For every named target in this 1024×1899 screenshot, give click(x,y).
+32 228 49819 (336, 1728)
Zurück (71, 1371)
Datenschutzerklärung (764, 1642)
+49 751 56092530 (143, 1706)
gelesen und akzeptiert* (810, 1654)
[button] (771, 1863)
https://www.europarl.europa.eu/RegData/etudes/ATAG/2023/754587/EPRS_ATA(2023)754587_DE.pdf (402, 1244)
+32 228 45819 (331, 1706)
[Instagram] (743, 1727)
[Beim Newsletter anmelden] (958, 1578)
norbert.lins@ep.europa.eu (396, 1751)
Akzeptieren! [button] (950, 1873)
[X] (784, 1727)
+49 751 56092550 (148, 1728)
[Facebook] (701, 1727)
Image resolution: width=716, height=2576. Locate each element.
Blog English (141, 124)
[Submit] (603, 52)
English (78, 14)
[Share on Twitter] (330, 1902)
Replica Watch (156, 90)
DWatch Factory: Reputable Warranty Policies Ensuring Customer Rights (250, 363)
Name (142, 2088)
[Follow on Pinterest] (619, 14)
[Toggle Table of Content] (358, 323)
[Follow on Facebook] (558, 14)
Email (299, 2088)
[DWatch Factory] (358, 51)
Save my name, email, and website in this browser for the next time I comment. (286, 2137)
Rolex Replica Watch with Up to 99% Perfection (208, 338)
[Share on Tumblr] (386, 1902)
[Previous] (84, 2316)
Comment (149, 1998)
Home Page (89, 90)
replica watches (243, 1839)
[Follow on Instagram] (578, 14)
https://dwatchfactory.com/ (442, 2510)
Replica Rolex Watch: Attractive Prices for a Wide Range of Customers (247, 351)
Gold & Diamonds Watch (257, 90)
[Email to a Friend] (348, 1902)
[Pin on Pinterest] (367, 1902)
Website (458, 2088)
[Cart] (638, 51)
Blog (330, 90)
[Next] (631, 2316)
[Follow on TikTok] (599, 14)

> [Task goal]: Each record shown above must be reproduced exactly.

> [Answer to the problem]:
For every named target in this 1024×1899 screenshot, give click(x,y).
+32 228 49819 (336, 1728)
Zurück (71, 1371)
Datenschutzerklärung (764, 1642)
+49 751 56092530 (143, 1706)
gelesen und akzeptiert* (810, 1654)
[button] (771, 1863)
https://www.europarl.europa.eu/RegData/etudes/ATAG/2023/754587/EPRS_ATA(2023)754587_DE.pdf (402, 1244)
+32 228 45819 (331, 1706)
[Instagram] (743, 1727)
[Beim Newsletter anmelden] (958, 1578)
norbert.lins@ep.europa.eu (396, 1751)
Akzeptieren! [button] (950, 1873)
[X] (784, 1727)
+49 751 56092550 (148, 1728)
[Facebook] (701, 1727)
Image resolution: width=716, height=2576. Locate each element.
Blog English (141, 124)
[Submit] (603, 52)
English (78, 14)
[Share on Twitter] (330, 1902)
Replica Watch (156, 90)
DWatch Factory: Reputable Warranty Policies Ensuring Customer Rights (250, 363)
Name (142, 2088)
[Follow on Pinterest] (619, 14)
[Toggle Table of Content] (358, 323)
[Follow on Facebook] (558, 14)
Email (299, 2088)
[DWatch Factory] (358, 51)
Save my name, email, and website in this browser for the next time I comment. (286, 2137)
Rolex Replica Watch with Up to 99% Perfection (208, 338)
[Share on Tumblr] (386, 1902)
[Previous] (84, 2316)
Comment (149, 1998)
Home Page (89, 90)
replica watches (243, 1839)
[Follow on Instagram] (578, 14)
https://dwatchfactory.com/ (442, 2510)
Replica Rolex Watch: Attractive Prices for a Wide Range of Customers (247, 351)
Gold & Diamonds Watch (257, 90)
[Email to a Friend] (348, 1902)
[Pin on Pinterest] (367, 1902)
Website (458, 2088)
[Cart] (638, 51)
Blog (330, 90)
[Next] (631, 2316)
[Follow on TikTok] (599, 14)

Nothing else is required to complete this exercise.